__Exercise 1__. How would you put this sentence from the welfare cuts article into Spanish: "Working households are hit hardest at £48.90 per week, with families and local authorities left struggling to plug the gap."?
__Exercise 2__.
Answer these from the welfare cuts article:
(a) How much worse off per week are out-of-work households on average?
(b) What percentage of households have income lower than their reported housing costs?
(c) On average, what does housing a family in temporary accommodation cost the local authority, in addition to Housing Benefit?
__Exercise 3__. Repeat the passage of the welfare cuts article starting with "Monday 21 November, 2016" and going on through "will be hit.".

Welfare Cuts Will Hit Low Income Families Both in And Out Of Work

Monday 21 November, 2016 Written by 
Policy in Practise Policy in Practise

New analysis finds the cumulative impact of welfare cuts will hit low income families both in and out of work on average by £41.45 per week by 2020.

Working households are hit hardest at £48.90 per week, with families and local authorities left struggling to plug the gap. Fresh analysis on the cumulative impacts of reforms announced by the Cameron and Osborne administrations on over 180,000 low income households shows exactly how hard these families will be hit.

Policy in Practice analysis shows how the freezing of benefit rates from 2015 will hit the pockets of low-income households hardest by 2020, even more if inflation increases as expected due to Brexit. Low income households in work - those 'Just About Managing' - will lose even more on average - £48.90. This is mainly due to cuts in Universal Credit and the rising cost of private rents. Out of work households are £33.54 per week worse off on average, and are impacted by the benefits freeze, alongside the other changes to benefits. The averages hide the impact on some individual households losing many hundreds of pounds per week.

• 2.9% of households have income lower than their reported housing costs.

• One in ten of these are in temporary accommodation already, with the remainder in the private rented sector

• The average cost of housing a family in temporary accommodation to the local authority (in addition to Housing Benefit) is £3,510 on average.

__Data__.
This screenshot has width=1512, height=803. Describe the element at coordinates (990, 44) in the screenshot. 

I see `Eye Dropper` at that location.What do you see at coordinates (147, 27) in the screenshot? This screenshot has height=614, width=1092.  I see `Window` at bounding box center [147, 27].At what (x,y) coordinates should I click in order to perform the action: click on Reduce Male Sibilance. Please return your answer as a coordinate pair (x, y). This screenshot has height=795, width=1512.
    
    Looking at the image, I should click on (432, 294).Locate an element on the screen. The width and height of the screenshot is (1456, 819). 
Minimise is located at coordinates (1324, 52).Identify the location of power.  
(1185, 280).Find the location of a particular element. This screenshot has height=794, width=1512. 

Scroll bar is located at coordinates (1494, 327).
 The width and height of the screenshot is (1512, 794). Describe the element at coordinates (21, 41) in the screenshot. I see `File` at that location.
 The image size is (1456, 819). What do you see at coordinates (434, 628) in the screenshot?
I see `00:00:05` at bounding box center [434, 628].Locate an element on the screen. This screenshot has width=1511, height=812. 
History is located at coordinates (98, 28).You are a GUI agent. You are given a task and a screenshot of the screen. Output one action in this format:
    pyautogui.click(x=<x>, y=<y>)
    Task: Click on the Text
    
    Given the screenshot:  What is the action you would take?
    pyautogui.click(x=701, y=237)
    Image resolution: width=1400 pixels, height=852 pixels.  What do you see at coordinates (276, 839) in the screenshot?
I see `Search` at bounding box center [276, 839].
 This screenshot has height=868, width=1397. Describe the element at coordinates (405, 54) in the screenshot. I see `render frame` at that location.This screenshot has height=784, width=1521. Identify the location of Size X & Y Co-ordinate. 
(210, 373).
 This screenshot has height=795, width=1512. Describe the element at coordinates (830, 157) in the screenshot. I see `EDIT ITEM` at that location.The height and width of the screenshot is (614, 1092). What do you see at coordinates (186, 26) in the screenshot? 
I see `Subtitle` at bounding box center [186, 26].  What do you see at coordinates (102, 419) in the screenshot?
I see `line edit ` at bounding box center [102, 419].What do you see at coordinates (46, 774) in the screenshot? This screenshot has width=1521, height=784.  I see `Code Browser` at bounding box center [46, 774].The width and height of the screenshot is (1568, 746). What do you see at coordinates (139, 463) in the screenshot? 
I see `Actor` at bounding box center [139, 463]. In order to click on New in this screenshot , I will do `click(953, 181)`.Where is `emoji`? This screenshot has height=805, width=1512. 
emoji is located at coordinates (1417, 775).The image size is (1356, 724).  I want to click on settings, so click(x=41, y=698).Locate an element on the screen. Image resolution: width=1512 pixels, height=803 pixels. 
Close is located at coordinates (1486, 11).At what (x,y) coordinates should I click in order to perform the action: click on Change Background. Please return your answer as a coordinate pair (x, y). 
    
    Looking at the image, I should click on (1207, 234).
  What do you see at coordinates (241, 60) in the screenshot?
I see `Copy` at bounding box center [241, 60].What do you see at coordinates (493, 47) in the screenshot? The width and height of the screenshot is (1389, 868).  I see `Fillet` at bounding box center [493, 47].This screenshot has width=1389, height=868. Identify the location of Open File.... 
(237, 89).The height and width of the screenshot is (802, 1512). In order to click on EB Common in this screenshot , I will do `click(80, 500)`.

__Exercise result 1__. Los hogares con trabajo son los más perjudicados, con 48,90 £ por semana, y las familias y las autoridades locales se ven en apuros para cubrir el déficit.

__Exercise result 2__.
(a) £33.54
(b) 2.9%
(c) £3,510

__Exercise result 3__.
Monday 21 November, 2016 Written by 
Policy in Practise Policy in Practise

New analysis finds the cumulative impact of welfare cuts will hit low income families both in and out of work on average by £41.45 per week by 2020.

Working households are hit hardest at £48.90 per week, with families and local authorities left struggling to plug the gap. Fresh analysis on the cumulative impacts of reforms announced by the Cameron and Osborne administrations on over 180,000 low income households shows exactly how hard these families will be hit.